Task: Copy, in full, each line of the material that holds the word "agent".
------ Exercise material
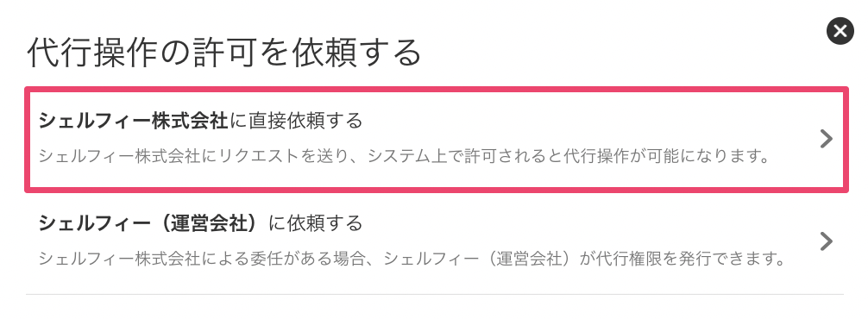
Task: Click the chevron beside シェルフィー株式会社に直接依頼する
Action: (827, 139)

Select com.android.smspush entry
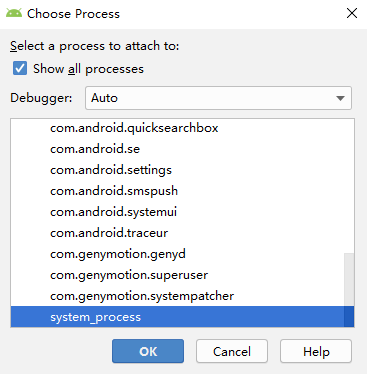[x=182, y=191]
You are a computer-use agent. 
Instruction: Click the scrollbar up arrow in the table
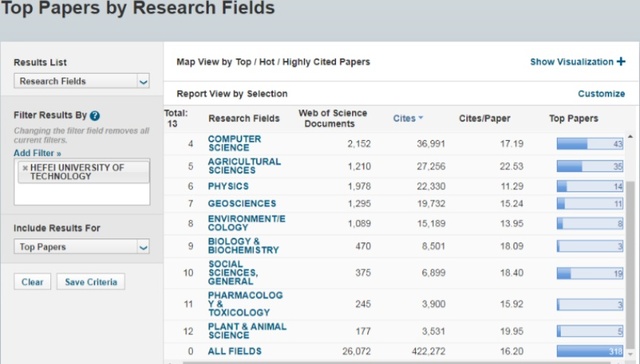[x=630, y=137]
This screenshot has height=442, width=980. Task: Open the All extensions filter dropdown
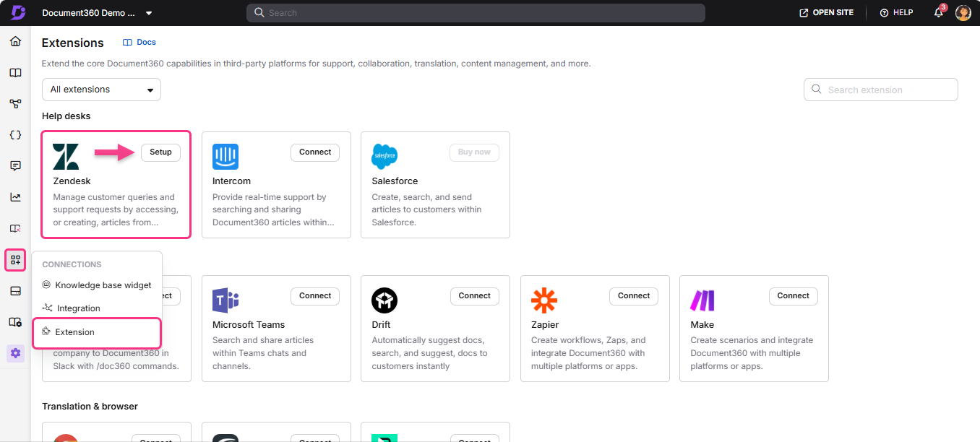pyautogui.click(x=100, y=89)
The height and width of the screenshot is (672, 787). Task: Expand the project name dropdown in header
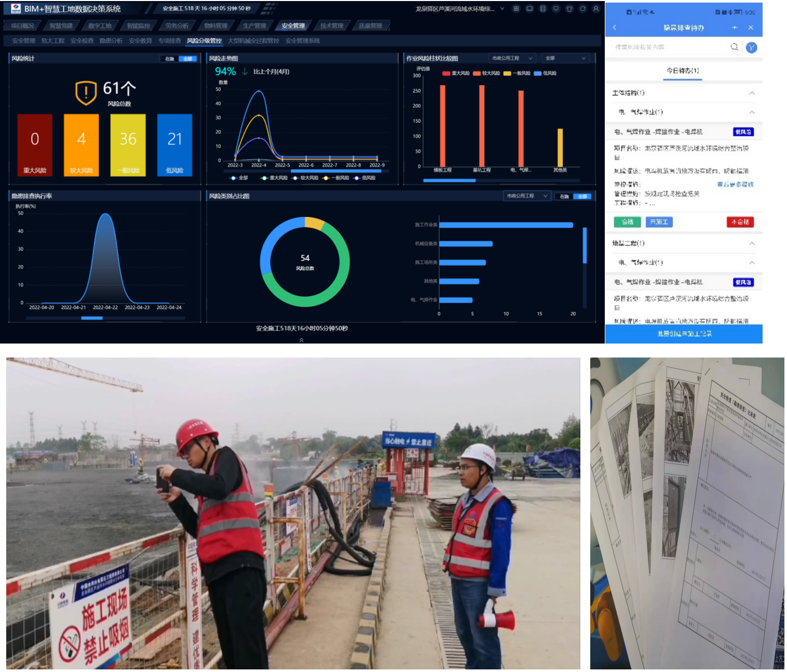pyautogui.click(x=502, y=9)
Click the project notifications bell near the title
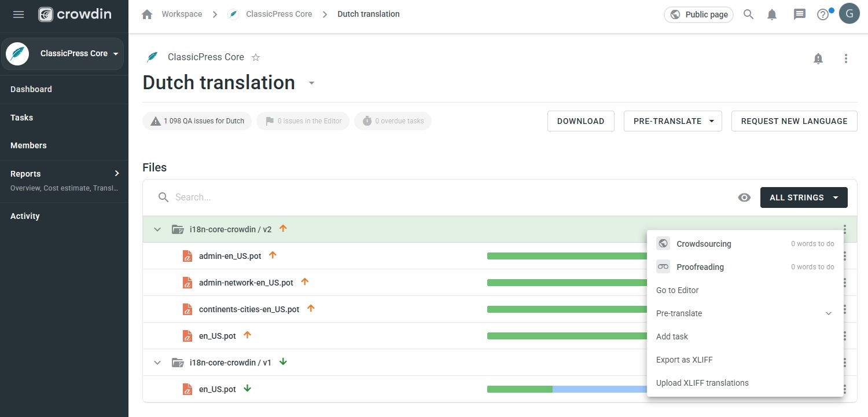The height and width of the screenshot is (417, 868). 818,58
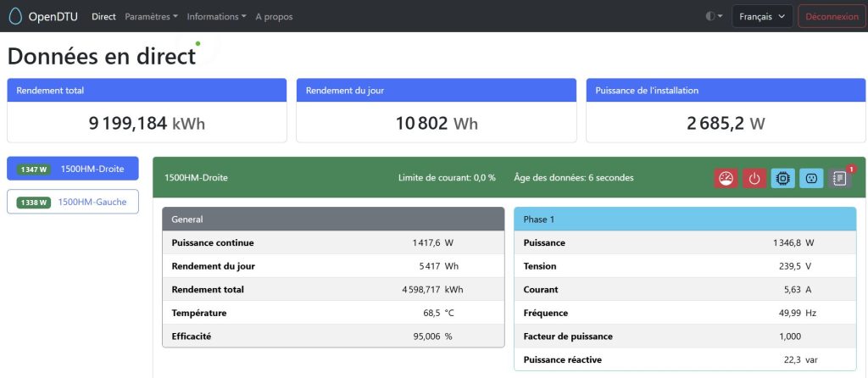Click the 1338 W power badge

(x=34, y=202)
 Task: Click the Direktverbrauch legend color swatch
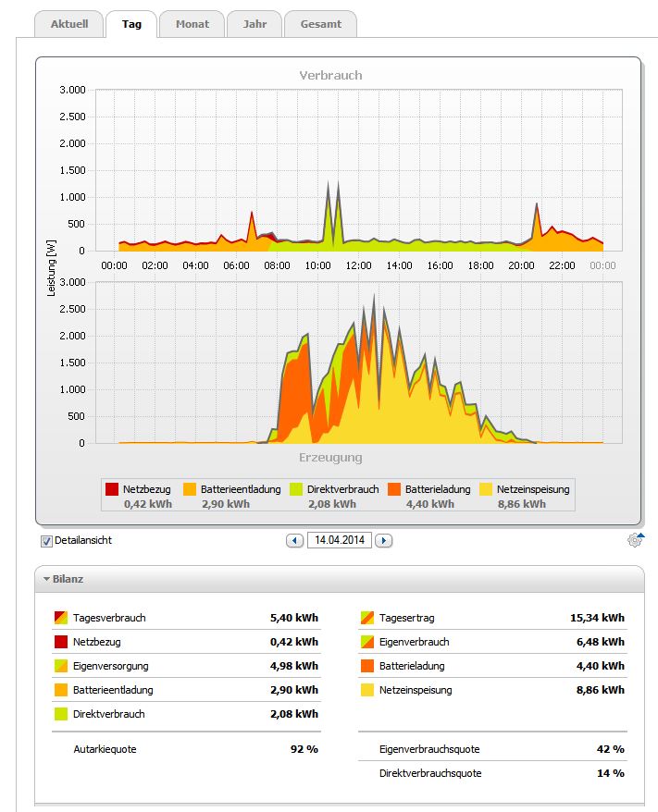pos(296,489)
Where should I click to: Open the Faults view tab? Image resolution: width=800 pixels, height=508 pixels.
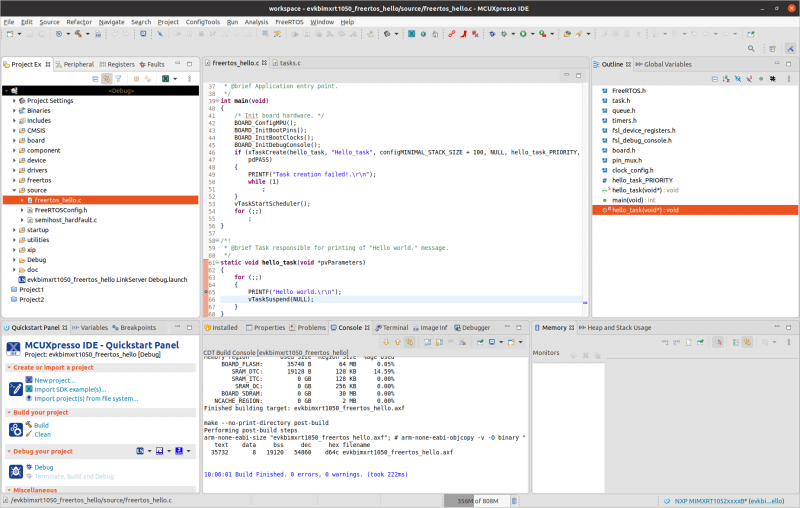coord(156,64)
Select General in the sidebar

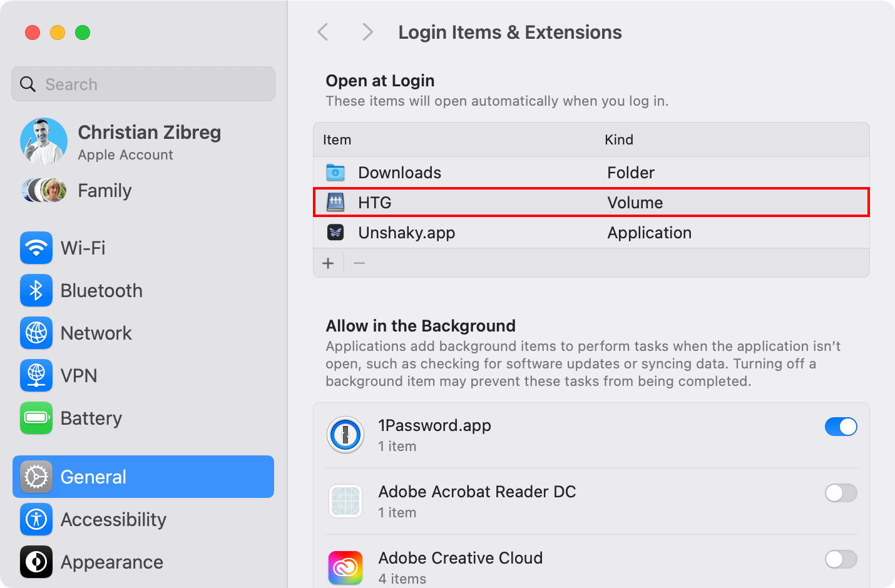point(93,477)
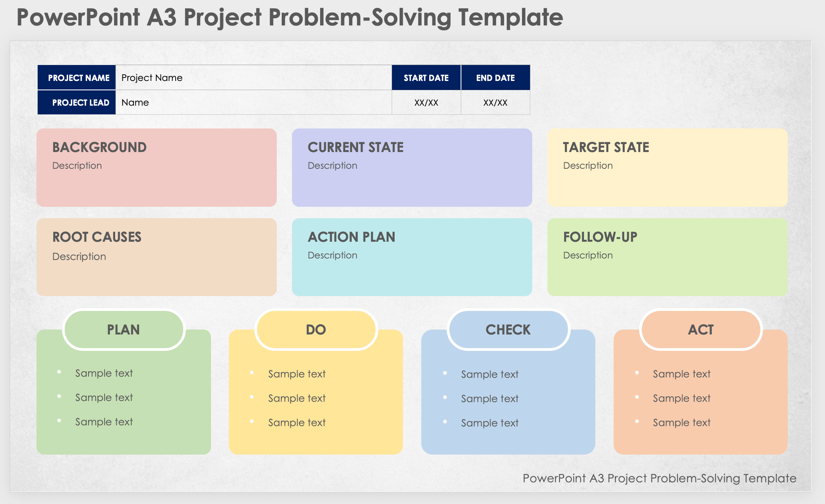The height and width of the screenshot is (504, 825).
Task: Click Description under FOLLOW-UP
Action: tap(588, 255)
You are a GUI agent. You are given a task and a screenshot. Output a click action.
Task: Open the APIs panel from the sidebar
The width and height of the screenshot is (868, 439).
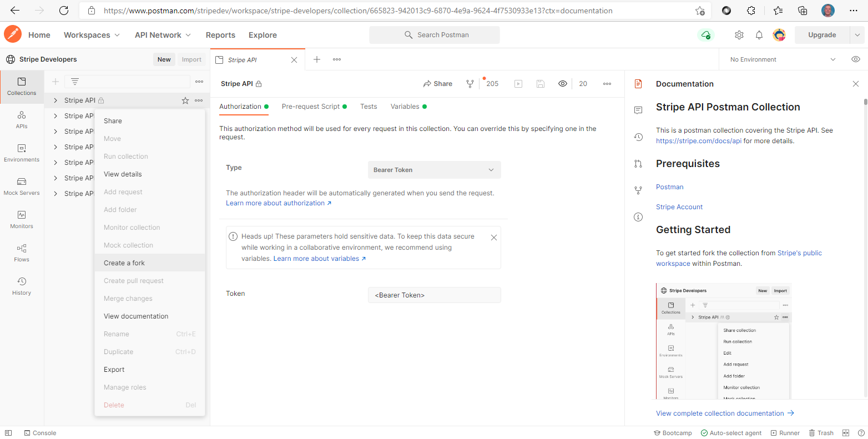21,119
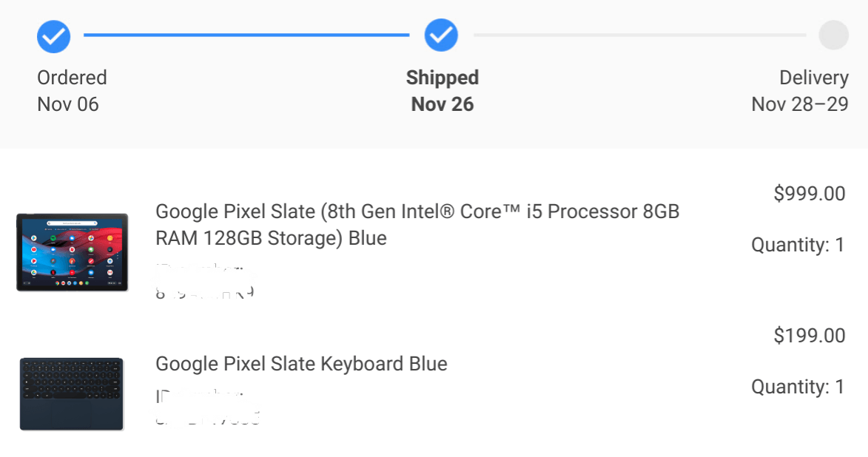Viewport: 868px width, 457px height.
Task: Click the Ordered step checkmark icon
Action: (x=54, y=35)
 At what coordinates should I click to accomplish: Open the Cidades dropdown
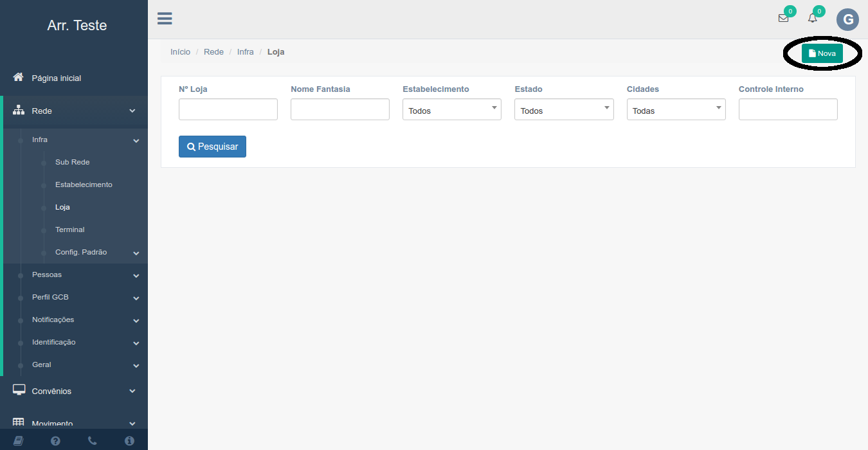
------------
Answer to this exercise:
You are a computer-use agent. 
You are a GUI agent. You are given a task and a screenshot. Output a click action.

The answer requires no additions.